The following experiment presents an execution with the Sam(oa)² work-sharing version. Folder scripts/calix/
contains scripts to automatically run the application by specifying most of the configuration. Additionally to execution time, it has flags for creating traces using Extrae or Intel Trace Analyzer. Detailed information on how to run, reproduce and evaluate this experiment can be found in the README file located in the root folder.
This experiment has been conducted on one compute node of the CLAIX-2018 cluster partition at RWTH Aachen University. Each node is a two-socket system featuring Intel Skylake Platinum 8160 CPUs with 24 cores running at a base frequency of 2.1 GHz. Hyper-Threading is disabled and Sub-NUMA-Clustering (SNC) is enabled. Process pinning and thread binding have been applied to ensure that each thread of the application runs on a separate physical core.
Although the application can scale to a much higher number of compute nodes, processes and threads, we chose this setup to better visualize the effects of the different versions.
For these results we simulated 60 seconds of the Tohoku tsunami in 2011, using 2 processes per node, each with 11 OpenMP threads to limit the size of the trace and to be able to show the desired effects. The domain decomposition used 16 sections per thread to yield a sufficient degree of over-decomposition.

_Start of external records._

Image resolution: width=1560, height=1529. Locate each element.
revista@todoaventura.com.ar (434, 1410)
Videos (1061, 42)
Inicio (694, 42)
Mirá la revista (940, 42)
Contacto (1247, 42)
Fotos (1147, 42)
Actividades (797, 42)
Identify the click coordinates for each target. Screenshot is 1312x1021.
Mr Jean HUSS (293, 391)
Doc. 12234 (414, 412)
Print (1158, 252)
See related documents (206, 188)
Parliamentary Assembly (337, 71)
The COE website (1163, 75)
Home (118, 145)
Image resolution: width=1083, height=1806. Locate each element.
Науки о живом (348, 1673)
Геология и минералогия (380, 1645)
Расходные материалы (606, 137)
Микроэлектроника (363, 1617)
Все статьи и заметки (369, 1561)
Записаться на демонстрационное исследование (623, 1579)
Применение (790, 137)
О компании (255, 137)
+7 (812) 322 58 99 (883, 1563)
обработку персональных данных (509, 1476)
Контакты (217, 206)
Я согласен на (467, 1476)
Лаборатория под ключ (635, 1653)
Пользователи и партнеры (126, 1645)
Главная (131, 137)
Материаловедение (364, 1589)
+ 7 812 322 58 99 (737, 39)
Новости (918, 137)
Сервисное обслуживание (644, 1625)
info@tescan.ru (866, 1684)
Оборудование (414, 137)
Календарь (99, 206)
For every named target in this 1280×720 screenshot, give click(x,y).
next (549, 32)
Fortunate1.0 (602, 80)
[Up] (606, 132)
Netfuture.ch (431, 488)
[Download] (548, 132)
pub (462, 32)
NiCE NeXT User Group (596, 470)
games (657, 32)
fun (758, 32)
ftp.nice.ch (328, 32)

The following trace shows 3 time steps of the main time stepping loop for the work-sharing version, that does fixed assignment of sections to threads, similar to an OpenMP static schedule.
Trace (work-sharing) |
As shown, there are load imbalances observable between threads in each process as well as between processes, as the time to traverse a section might vary and the assignment of sections to processes and threads is static in this version.